■ **What the task asks**
The full set of entries needs to be reproduced exactly.

■ **Available data**
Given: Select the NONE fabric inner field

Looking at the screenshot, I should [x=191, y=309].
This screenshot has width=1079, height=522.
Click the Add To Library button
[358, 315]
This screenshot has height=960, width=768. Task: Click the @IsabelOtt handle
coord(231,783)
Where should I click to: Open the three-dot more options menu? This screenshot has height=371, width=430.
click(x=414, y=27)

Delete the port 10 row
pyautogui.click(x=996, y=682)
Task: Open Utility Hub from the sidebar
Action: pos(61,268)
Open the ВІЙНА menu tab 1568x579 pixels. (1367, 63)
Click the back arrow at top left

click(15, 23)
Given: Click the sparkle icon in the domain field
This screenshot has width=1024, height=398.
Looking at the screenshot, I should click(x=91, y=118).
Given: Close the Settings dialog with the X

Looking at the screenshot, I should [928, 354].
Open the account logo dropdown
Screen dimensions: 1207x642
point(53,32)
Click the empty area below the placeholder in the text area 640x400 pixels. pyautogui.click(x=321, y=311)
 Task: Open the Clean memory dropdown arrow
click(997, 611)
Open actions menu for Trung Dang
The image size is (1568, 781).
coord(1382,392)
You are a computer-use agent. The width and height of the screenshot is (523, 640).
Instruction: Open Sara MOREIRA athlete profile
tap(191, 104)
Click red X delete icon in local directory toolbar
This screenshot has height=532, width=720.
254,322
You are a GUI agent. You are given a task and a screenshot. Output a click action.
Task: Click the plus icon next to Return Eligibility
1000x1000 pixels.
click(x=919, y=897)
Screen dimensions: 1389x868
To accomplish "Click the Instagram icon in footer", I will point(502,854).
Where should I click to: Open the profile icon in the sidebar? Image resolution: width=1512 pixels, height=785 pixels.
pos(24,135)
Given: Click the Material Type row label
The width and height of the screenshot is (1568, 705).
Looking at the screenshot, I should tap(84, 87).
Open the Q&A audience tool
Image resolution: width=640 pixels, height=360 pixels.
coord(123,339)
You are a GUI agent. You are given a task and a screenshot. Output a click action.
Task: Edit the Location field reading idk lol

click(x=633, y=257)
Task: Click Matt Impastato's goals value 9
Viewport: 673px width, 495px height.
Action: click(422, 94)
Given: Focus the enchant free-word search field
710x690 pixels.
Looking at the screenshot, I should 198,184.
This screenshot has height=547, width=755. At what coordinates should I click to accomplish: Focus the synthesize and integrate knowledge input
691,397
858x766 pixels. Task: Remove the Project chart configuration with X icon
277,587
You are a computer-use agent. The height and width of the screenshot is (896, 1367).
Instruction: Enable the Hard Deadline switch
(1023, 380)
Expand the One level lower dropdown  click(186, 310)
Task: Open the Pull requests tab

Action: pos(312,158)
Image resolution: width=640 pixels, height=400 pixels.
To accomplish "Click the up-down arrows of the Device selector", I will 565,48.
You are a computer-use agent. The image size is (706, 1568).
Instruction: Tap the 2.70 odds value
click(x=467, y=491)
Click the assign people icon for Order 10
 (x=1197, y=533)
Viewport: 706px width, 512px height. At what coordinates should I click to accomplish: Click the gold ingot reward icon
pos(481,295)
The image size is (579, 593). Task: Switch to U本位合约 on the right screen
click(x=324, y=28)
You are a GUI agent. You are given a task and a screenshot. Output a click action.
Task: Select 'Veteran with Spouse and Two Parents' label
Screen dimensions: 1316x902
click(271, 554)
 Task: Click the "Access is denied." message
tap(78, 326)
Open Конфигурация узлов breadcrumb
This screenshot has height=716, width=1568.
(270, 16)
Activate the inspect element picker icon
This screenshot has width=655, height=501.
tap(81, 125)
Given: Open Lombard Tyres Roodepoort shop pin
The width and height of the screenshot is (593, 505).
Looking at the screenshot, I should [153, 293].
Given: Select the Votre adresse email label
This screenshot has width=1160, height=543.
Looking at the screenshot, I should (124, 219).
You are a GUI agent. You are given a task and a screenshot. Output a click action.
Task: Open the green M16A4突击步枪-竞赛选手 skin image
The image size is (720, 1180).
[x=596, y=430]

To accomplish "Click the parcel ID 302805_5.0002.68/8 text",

■ **Result**
Given: Select the NONE fabric inner field

Looking at the screenshot, I should [x=191, y=309].
This screenshot has width=1079, height=522.
Click the Add To Library button
[358, 315]
This screenshot has height=960, width=768. Task: Click the @IsabelOtt handle
coord(231,783)
Where should I click to: Open the three-dot more options menu? This screenshot has height=371, width=430.
click(x=414, y=27)

Delete the port 10 row
pyautogui.click(x=996, y=682)
Task: Open Utility Hub from the sidebar
Action: pos(61,268)
Open the ВІЙНА menu tab 1568x579 pixels. (1367, 63)
Click the back arrow at top left

click(15, 23)
Given: Click the sparkle icon in the domain field
This screenshot has width=1024, height=398.
Looking at the screenshot, I should click(x=91, y=118).
Given: Close the Settings dialog with the X

Looking at the screenshot, I should [928, 354].
Open the account logo dropdown
Screen dimensions: 1207x642
point(53,32)
Click the empty area below the placeholder in the text area 640x400 pixels. pyautogui.click(x=321, y=311)
 Task: Open the Clean memory dropdown arrow
click(997, 611)
Open actions menu for Trung Dang
The image size is (1568, 781).
coord(1382,392)
You are a computer-use agent. The width and height of the screenshot is (523, 640).
Instruction: Open Sara MOREIRA athlete profile
tap(191, 104)
Click red X delete icon in local directory toolbar
This screenshot has height=532, width=720.
254,322
You are a GUI agent. You are given a task and a screenshot. Output a click action.
Task: Click the plus icon next to Return Eligibility
1000x1000 pixels.
click(x=919, y=897)
Screen dimensions: 1389x868
To accomplish "Click the Instagram icon in footer", I will point(502,854).
Where should I click to: Open the profile icon in the sidebar? Image resolution: width=1512 pixels, height=785 pixels.
pos(24,135)
Given: Click the Material Type row label
The width and height of the screenshot is (1568, 705).
Looking at the screenshot, I should tap(84, 87).
Open the Q&A audience tool
Image resolution: width=640 pixels, height=360 pixels.
coord(123,339)
You are a GUI agent. You are given a task and a screenshot. Output a click action.
Task: Edit the Location field reading idk lol

click(x=633, y=257)
Task: Click Matt Impastato's goals value 9
Viewport: 673px width, 495px height.
Action: click(422, 94)
Given: Focus the enchant free-word search field
710x690 pixels.
Looking at the screenshot, I should 198,184.
This screenshot has height=547, width=755. At what coordinates should I click to accomplish: Focus the synthesize and integrate knowledge input
691,397
858x766 pixels. Task: Remove the Project chart configuration with X icon
277,587
You are a computer-use agent. The height and width of the screenshot is (896, 1367).
Instruction: Enable the Hard Deadline switch
(1023, 380)
Expand the One level lower dropdown  click(186, 310)
Task: Open the Pull requests tab

Action: pos(312,158)
Image resolution: width=640 pixels, height=400 pixels.
To accomplish "Click the up-down arrows of the Device selector", I will 565,48.
You are a computer-use agent. The image size is (706, 1568).
Instruction: Tap the 2.70 odds value
click(x=467, y=491)
Click the assign people icon for Order 10
 (x=1197, y=533)
Viewport: 706px width, 512px height. At what coordinates should I click to accomplish: Click the gold ingot reward icon
pos(481,295)
The image size is (579, 593). Task: Switch to U本位合约 on the right screen
click(x=324, y=28)
You are a GUI agent. You are given a task and a screenshot. Output a click action.
Task: Select 'Veteran with Spouse and Two Parents' label
Screen dimensions: 1316x902
click(271, 554)
 Task: Click the "Access is denied." message
tap(78, 326)
Open Конфигурация узлов breadcrumb
This screenshot has height=716, width=1568.
(270, 16)
Activate the inspect element picker icon
This screenshot has width=655, height=501.
tap(81, 125)
Given: Open Lombard Tyres Roodepoort shop pin
The width and height of the screenshot is (593, 505).
Looking at the screenshot, I should [153, 293].
Given: Select the Votre adresse email label
This screenshot has width=1160, height=543.
Looking at the screenshot, I should (124, 219).
You are a GUI agent. You are given a task and a screenshot. Output a click action.
Task: Open the green M16A4突击步枪-竞赛选手 skin image
The image size is (720, 1180).
[x=596, y=430]

To accomplish "Click the parcel ID 302805_5.0002.68/8 text",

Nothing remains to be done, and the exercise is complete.